[Work request] Could you reproduce, word for word, everything below from the line containing "Open Learn more from the warning card" down to the line containing "The height and width of the screenshot is (856, 1024).", with both of those lines included and no others?

===== Dataset extract =====

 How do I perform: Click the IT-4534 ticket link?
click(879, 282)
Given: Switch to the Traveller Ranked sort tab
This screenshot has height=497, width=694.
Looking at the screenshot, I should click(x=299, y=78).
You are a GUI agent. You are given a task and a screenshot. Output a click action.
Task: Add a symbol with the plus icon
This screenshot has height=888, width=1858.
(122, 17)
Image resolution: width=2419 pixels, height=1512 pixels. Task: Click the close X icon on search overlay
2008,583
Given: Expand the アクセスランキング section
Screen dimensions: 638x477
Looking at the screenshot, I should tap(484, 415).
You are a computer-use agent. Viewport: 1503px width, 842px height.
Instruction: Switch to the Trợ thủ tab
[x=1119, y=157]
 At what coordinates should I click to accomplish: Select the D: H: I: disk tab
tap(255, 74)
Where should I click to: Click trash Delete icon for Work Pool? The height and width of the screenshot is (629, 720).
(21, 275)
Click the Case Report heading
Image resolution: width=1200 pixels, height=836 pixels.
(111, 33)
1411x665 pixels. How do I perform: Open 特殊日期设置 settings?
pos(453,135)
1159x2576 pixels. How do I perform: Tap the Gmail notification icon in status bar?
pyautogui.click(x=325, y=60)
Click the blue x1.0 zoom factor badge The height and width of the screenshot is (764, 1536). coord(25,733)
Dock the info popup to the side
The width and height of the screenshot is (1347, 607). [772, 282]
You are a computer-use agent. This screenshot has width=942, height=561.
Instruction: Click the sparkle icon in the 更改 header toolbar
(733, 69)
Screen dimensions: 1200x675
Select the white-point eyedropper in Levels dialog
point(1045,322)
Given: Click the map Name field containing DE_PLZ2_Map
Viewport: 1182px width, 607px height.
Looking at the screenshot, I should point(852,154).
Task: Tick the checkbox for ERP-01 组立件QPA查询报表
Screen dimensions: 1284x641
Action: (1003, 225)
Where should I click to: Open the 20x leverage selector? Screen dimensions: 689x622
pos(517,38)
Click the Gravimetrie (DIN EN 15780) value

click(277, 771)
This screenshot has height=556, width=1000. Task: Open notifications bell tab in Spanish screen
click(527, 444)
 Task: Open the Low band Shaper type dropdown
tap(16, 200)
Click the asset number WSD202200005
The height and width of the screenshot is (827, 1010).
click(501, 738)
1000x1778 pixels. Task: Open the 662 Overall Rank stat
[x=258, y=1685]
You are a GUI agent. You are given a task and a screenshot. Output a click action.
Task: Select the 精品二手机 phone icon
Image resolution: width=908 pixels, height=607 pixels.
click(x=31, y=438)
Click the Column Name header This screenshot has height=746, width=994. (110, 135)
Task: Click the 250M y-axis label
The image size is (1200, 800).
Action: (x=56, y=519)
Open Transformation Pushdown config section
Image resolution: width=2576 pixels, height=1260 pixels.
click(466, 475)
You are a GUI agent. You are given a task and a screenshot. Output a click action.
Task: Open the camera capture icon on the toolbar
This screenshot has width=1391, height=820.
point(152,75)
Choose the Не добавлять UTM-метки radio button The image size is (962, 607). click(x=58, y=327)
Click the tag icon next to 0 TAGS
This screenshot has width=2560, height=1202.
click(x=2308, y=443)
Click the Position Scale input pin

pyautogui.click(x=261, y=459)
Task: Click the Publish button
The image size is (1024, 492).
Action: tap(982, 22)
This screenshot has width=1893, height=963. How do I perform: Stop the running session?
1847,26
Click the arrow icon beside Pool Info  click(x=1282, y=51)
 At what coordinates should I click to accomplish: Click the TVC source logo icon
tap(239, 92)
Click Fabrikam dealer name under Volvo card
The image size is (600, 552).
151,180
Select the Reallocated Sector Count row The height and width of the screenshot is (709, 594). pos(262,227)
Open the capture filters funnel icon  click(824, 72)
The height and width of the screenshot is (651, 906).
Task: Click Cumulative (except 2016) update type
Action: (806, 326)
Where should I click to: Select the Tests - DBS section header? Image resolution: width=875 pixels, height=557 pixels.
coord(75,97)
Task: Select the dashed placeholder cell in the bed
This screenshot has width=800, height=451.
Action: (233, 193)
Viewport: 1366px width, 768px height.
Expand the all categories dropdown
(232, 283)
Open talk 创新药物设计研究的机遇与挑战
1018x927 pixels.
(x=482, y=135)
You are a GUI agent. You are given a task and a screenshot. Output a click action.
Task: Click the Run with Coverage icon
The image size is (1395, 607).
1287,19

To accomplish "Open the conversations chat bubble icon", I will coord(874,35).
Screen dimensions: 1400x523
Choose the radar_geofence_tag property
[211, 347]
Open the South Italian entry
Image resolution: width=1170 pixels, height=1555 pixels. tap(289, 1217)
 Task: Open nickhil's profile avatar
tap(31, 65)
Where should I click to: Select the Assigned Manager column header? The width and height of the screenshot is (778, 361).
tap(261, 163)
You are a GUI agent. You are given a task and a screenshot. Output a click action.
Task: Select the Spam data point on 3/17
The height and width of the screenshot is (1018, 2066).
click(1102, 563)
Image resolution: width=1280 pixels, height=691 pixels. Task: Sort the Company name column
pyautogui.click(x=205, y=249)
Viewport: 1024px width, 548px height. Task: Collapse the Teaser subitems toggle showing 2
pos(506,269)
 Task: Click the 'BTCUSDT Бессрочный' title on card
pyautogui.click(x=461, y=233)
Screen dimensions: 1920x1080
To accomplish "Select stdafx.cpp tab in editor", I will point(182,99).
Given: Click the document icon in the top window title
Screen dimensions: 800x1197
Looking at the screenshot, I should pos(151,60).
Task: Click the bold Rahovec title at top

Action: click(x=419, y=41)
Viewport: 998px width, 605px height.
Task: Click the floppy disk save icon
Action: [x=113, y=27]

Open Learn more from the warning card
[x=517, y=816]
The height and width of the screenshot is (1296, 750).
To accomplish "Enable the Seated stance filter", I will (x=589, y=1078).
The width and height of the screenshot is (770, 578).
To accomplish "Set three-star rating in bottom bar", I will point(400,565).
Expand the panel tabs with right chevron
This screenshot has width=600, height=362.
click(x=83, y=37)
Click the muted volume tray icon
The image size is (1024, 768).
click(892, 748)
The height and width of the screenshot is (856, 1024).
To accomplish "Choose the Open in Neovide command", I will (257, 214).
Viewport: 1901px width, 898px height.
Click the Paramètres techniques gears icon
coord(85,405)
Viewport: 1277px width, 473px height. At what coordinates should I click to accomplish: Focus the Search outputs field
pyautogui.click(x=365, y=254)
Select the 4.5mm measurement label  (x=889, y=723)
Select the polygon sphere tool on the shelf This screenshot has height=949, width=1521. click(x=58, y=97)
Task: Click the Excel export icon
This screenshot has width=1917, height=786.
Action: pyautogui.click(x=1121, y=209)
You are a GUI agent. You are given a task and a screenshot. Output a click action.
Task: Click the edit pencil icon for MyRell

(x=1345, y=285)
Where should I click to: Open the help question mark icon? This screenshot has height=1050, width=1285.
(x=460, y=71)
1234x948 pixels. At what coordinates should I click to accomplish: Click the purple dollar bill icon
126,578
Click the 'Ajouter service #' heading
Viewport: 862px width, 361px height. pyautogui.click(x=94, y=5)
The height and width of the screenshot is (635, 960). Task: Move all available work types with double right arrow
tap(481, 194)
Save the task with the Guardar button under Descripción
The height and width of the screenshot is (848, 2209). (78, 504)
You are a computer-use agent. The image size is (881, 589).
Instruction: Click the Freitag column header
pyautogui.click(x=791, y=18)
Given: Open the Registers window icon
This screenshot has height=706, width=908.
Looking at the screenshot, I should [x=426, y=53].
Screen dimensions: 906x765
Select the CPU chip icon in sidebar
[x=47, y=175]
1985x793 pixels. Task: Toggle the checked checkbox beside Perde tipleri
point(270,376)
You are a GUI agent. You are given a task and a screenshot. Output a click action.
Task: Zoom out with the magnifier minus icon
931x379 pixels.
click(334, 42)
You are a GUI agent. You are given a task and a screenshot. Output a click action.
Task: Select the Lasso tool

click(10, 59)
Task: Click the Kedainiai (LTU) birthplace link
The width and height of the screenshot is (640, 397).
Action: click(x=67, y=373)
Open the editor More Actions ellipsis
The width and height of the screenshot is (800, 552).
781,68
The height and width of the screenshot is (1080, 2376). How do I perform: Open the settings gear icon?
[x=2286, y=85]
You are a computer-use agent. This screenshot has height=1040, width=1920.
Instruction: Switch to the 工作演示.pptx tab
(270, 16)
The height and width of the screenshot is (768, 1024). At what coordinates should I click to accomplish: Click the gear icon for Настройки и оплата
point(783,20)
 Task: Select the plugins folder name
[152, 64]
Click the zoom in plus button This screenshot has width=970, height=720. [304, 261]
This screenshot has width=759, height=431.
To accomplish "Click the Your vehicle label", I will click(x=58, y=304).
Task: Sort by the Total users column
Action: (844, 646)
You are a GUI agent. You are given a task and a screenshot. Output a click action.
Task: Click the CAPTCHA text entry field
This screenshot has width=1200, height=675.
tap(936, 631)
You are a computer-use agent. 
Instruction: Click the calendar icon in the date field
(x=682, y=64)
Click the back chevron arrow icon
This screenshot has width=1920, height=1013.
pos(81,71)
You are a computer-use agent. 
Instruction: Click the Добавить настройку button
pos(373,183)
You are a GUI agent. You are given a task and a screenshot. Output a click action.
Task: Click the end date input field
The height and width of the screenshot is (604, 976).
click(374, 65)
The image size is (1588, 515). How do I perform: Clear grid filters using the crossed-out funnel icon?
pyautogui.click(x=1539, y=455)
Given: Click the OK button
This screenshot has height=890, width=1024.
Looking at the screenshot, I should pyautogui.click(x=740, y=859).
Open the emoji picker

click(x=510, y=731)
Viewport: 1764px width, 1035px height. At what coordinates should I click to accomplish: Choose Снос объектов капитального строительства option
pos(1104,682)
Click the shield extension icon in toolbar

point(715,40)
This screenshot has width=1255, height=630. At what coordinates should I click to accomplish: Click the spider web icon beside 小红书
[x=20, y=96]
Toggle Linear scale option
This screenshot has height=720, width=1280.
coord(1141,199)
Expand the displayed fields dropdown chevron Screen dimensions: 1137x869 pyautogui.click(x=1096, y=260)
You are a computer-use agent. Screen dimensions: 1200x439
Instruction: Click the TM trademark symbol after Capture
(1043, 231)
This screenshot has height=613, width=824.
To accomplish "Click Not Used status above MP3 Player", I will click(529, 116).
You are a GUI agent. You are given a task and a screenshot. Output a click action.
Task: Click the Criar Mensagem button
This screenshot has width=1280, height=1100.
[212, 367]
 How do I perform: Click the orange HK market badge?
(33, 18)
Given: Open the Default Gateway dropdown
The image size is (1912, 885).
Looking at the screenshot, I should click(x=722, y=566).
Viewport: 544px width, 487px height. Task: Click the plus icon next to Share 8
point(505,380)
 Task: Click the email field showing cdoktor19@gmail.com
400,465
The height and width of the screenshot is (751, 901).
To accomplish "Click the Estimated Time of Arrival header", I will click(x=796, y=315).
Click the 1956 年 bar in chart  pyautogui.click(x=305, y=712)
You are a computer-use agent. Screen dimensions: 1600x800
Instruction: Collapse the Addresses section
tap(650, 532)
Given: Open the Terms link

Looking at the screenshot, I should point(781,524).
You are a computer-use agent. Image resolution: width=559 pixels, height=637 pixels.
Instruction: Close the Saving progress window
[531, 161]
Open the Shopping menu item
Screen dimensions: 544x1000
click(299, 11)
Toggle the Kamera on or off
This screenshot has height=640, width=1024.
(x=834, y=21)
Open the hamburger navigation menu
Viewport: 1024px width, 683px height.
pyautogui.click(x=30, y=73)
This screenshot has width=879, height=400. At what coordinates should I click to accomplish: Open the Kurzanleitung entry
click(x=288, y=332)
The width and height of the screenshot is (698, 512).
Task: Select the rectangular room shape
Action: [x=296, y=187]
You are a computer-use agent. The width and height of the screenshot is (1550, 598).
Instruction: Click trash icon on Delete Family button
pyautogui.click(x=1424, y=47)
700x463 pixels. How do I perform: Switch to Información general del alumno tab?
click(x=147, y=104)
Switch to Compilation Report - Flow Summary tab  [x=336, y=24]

=====

[Response]
Open Learn more from the warning card
[x=517, y=816]
The height and width of the screenshot is (1296, 750).
To accomplish "Enable the Seated stance filter", I will (x=589, y=1078).
The width and height of the screenshot is (770, 578).
To accomplish "Set three-star rating in bottom bar", I will point(400,565).
Expand the panel tabs with right chevron
This screenshot has width=600, height=362.
click(x=83, y=37)
Click the muted volume tray icon
The image size is (1024, 768).
click(892, 748)
The height and width of the screenshot is (856, 1024).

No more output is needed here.